### Task statement
Retype the lines of the listing exactly, from the line containing "is (507, 714)." through the line containing "result-reading: いぬ·ねこしーと（ぺっとといれようのすな） is", including both of those lines.

═══

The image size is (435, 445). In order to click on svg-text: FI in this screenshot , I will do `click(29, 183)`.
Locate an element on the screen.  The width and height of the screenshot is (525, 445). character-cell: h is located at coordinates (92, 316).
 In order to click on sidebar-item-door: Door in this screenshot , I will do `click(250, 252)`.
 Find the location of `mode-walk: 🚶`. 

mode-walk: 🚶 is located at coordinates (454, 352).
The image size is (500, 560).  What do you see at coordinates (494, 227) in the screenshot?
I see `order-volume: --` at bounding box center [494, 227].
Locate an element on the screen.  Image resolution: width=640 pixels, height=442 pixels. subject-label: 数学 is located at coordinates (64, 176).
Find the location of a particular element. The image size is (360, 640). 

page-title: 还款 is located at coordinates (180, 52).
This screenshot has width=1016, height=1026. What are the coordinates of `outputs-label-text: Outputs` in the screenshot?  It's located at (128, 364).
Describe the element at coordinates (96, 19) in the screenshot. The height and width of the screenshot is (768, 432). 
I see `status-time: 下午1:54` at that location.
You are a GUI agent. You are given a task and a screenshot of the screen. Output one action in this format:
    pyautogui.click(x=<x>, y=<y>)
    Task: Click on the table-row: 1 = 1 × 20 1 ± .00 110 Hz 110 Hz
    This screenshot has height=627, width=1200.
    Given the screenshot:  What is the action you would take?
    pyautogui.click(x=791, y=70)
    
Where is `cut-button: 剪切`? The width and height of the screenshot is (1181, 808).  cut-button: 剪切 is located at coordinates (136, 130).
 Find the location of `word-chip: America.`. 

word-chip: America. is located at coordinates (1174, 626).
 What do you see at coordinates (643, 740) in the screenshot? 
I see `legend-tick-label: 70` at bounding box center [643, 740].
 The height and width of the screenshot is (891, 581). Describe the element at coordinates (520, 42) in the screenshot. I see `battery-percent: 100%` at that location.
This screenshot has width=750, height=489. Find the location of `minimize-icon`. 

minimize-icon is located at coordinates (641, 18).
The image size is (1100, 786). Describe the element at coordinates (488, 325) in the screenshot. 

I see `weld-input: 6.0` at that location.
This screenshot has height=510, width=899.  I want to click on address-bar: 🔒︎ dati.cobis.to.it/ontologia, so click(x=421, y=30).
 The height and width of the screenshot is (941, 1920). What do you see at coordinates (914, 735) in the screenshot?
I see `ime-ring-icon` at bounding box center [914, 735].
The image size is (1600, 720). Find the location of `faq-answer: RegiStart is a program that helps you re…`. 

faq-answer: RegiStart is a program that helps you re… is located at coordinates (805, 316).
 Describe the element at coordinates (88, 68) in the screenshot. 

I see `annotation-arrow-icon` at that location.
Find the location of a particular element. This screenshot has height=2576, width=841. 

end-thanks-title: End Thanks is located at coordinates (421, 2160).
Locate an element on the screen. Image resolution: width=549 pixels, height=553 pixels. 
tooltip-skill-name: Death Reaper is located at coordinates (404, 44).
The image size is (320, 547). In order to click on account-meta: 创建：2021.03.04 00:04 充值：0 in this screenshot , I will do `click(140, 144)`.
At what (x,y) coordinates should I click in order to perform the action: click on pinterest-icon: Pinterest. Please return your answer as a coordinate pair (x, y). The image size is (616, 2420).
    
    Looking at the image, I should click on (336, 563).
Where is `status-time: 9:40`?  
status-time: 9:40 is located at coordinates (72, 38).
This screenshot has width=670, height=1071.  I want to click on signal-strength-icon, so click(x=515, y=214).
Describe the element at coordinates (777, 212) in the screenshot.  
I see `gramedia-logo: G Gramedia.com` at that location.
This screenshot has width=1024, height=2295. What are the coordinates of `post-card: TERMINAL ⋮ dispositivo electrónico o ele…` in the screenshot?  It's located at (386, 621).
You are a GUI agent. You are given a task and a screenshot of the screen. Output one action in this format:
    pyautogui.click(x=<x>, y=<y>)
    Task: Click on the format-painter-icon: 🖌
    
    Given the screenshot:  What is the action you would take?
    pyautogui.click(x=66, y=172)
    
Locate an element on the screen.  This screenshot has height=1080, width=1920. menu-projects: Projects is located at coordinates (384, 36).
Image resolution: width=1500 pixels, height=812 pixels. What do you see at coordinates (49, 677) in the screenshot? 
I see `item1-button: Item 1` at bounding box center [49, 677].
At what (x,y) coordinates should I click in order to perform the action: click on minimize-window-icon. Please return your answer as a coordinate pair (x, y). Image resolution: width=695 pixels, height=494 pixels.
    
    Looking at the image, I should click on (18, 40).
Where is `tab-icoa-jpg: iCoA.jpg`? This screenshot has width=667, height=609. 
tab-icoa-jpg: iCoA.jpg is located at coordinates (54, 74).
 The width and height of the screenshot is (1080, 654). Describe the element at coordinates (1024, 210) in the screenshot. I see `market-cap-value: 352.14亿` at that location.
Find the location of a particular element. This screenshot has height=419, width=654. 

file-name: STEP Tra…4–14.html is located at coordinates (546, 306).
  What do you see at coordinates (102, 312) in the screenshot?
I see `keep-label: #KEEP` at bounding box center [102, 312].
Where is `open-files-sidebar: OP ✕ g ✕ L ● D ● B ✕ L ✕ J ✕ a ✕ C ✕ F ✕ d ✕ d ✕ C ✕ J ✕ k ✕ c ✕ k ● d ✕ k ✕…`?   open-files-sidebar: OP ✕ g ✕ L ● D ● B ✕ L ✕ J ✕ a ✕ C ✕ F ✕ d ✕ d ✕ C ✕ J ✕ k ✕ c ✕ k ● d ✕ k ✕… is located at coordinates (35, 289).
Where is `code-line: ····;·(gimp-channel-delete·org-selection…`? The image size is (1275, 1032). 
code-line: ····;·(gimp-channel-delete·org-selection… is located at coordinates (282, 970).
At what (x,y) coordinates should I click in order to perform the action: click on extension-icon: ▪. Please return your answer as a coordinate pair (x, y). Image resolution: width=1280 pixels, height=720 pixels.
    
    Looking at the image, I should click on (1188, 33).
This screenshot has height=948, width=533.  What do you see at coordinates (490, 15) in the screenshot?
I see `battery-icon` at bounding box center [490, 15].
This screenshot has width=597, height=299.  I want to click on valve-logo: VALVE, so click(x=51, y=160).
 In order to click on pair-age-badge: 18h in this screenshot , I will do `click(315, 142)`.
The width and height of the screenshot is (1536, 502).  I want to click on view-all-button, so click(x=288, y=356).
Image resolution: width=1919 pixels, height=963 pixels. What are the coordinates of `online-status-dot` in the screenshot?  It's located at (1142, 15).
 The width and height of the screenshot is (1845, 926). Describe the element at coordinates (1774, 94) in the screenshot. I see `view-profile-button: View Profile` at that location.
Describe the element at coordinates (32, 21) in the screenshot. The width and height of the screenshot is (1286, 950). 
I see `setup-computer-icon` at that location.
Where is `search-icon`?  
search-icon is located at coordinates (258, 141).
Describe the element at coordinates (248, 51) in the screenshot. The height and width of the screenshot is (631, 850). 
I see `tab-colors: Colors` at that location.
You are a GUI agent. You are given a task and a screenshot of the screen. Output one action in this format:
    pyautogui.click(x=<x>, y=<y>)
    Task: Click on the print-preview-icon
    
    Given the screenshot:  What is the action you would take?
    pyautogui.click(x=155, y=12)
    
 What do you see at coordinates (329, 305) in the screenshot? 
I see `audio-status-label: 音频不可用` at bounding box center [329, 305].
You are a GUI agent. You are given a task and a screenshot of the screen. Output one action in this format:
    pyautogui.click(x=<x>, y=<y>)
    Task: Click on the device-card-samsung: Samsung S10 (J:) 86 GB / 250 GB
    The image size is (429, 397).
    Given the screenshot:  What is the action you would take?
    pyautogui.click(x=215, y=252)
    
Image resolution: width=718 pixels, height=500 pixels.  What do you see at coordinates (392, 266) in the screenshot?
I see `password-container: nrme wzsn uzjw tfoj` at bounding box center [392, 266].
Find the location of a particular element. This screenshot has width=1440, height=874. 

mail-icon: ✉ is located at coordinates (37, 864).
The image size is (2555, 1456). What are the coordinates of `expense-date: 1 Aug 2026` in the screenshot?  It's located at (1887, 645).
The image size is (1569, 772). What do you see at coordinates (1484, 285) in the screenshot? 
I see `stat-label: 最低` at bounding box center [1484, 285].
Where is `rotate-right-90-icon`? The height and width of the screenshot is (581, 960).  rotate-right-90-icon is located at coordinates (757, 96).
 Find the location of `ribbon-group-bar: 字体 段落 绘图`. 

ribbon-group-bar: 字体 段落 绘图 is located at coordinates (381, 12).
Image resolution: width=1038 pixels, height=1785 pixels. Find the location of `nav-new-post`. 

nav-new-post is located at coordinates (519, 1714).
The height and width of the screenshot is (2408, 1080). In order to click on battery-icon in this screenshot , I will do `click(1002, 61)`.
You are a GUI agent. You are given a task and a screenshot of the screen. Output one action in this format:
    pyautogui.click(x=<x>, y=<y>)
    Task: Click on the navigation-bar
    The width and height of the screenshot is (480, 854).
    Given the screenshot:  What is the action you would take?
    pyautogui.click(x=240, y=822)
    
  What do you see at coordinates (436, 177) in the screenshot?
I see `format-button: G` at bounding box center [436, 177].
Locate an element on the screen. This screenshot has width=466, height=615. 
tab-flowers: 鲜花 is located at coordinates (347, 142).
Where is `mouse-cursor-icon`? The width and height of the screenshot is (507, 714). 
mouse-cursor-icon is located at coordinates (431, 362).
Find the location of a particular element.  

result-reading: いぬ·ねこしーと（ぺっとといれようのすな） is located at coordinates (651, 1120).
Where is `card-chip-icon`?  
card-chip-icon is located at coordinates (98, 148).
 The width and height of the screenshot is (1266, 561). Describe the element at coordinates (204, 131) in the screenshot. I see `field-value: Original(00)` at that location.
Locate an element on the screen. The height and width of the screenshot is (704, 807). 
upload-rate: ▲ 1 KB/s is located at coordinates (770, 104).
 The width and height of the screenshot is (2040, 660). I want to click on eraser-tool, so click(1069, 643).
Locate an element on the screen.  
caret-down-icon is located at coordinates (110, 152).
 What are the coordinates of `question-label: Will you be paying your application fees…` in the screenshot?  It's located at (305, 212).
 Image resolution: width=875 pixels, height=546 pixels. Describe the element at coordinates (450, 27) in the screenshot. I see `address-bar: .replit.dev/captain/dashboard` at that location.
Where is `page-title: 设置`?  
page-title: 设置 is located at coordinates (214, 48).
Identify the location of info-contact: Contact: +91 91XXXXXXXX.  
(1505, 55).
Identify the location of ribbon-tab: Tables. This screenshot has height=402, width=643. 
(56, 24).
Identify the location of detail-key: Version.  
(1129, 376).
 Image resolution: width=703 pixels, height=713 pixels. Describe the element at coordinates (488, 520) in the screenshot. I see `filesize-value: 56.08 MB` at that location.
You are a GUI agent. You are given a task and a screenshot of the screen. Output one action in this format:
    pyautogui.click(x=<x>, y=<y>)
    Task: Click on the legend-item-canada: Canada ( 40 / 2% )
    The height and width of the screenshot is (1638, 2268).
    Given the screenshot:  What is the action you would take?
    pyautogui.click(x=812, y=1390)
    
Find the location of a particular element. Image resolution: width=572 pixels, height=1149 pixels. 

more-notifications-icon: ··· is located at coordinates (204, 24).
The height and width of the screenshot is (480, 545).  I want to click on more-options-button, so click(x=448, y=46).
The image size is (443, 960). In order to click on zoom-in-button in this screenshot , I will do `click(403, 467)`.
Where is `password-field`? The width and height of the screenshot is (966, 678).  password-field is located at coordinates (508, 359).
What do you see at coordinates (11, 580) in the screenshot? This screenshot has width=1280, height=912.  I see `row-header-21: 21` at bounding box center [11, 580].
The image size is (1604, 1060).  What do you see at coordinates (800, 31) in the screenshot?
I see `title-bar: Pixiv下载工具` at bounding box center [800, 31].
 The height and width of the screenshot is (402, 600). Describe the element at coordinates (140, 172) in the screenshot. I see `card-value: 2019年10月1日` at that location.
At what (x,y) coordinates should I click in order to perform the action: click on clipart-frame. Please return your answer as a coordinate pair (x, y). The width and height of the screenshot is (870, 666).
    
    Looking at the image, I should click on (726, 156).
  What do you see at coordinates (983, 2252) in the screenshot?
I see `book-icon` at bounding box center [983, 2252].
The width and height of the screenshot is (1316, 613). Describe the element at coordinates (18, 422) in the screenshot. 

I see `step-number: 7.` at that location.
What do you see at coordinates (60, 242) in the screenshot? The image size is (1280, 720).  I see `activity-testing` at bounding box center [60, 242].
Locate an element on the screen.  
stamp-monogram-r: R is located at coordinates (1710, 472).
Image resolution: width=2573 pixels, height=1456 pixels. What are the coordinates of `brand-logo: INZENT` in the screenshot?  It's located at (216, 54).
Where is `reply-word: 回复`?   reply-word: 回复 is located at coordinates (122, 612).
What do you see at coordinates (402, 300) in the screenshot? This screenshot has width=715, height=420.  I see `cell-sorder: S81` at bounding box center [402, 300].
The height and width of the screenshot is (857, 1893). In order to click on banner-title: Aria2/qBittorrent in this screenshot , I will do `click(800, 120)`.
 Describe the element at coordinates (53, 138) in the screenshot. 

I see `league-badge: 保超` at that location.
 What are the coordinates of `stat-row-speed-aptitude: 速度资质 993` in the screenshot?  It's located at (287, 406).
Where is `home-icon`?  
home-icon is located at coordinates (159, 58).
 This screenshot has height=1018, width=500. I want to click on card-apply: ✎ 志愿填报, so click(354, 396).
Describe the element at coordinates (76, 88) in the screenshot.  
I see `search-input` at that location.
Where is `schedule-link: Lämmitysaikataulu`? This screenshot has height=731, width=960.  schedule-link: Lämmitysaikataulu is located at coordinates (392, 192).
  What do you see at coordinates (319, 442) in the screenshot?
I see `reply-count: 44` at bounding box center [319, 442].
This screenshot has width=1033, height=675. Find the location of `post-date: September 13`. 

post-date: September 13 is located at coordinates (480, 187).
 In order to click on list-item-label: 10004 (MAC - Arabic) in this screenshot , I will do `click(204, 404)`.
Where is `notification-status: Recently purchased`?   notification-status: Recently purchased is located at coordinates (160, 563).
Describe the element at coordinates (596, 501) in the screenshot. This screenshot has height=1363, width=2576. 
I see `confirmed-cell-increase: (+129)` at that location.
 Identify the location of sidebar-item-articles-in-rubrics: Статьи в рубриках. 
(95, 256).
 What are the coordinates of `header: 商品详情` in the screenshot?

═══

### Your response
Where is `mouse-cursor-icon`? The width and height of the screenshot is (507, 714). 
mouse-cursor-icon is located at coordinates (431, 362).
Find the location of a particular element.  

result-reading: いぬ·ねこしーと（ぺっとといれようのすな） is located at coordinates (651, 1120).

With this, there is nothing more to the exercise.